これから書く一連の記事は、かなり映画の感想からは離れていくと思う。感想を書くのは映画ではなく人間なのだから、映画から離れるのは当然だ。しかし常識ではないので、ここで先に映画の簡単な感想を述べておく。映画『GAMBA ガンバと仲間たち』はアニメーションの出来もよく、駄作ではないが、原作ファンからすると展開が早い気もする。場面場面をきっちり描いてはいるが、間がなく、詰め込んでいるという印象だ。よって貶しもしないし、強く勧めもしない。僕は原作ファンなので見ていて何回も泣いたけれど、一般の観客がそうなるかどうかはわからない。
ちなみに、僕があわてて『ガンバと仲間たち』を見に行ったのは、ガンバが大コケという記事を見たからだ。このような映画はいつ公開停止するかわからないので、早く見に行くしかない。上述の通り、決して出来が悪いわけではない。(以下、映画だけでなく原作のネタバレも含みます)


原作『冒険者たち ガンバと15ひきの仲間』にはタイトル通り、ガンバ以外に15匹の仲間がいる。マンプク、ヨイショ、ガクシャ、イカサマ、イダテン、ボーボ、シジン、バレット、バス、テノール、アナホリ、カリック、ジャンプ、オイボレ、そして忠太。映画ではマンプク、ヨイショ、ガクシャ、イカサマ、ボーボ、忠太だけで、この時点で小説ファンとしては完全に満足できる映画化ではないことは明らかだ。確かにマンプクはガンバの前からの友人だし、ヨイショは船乗りネズミのリーダー、ガクシャは参謀、イカサマはサイコロを投げて占う上に戦闘能力も高く、ボーボは小説と同じように死ぬ重要キャラだ。忠太は島から助けを求めて来るので当然外せないとしても、他のネズミだって当然外せないのだ。カリックとアナホリは住処や食べ物を確保するし、バス、テノール、バレット、ジャンプはノロイの誘惑に抵抗する非常に心強い味方で、シジンは島に伝わる歌の重要性に気づくし、イダテンはガンバより足が速い。そして何と言ってもオイボレは、この作品で1番重要といってもいいシーンで死ぬネズミなのだ。

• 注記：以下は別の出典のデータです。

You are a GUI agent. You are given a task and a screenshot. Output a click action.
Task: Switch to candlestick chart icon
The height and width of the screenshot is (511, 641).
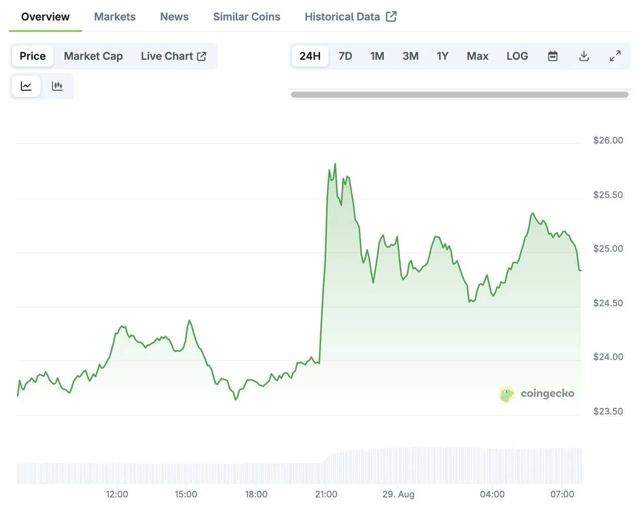pos(57,86)
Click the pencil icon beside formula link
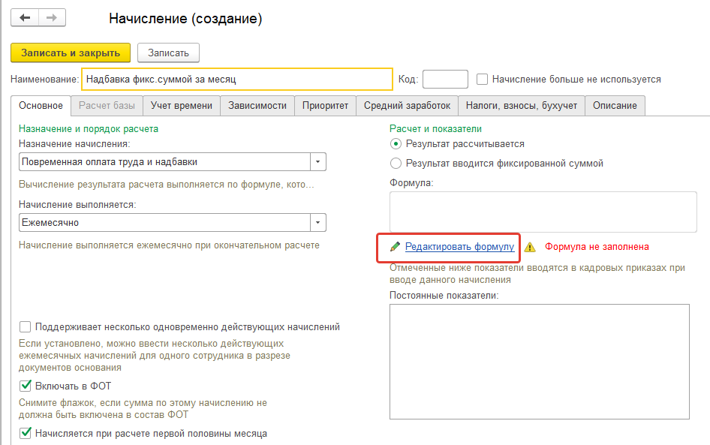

彼らが外された理由は簡単で、それらを描いていると時間がかかりすぎる、労力もかかりすぎるというものだが、少なくとも小説『冒険者たち』には外せない。アニメ『ガンバの冒険』(私は未見)もやはり仲間が外されているようだが、この作品もそうであった。

もっとも、彼らが映画(あるいはアニメ)として外されなければならないのには、より正しい理由がある。小説では描かれないだけで済むシーンで、彼らは存在するだけ、ただついて来るだけ、そんな役割を背負わせれてしまうのだ。アニメや映画にしてしまうと、どうしても彼らの存在は主役を引き立てるための脇役、一芸に秀でる一方その他の場面では「その他ネズミ」扱いの脇役にしかなれない。小説の場合はそういった感覚をあまり感じることのないまま(少なくとも、喋らず突っ立っているアナホリやバレットといったものを視界に入れずに)読むことができる。これが小説と映画、小説と映像の壁であり、小説の完璧な映画化をする上で(これだけの人物を出す小説の完璧な映画化が)不可能であると言える部分だと思う。原作、映画の詳細な比較は次回以降に回すが、絶対的なメディアの違いというものは、絶対的な表現の違いを生んでおり、内容が変わってしまうことも仕方ないし、私が十指に入るほど好きな小説『冒険者たち』の、夢見が島へ向かった16匹は等しくヒーローであるということを強調しておきたい。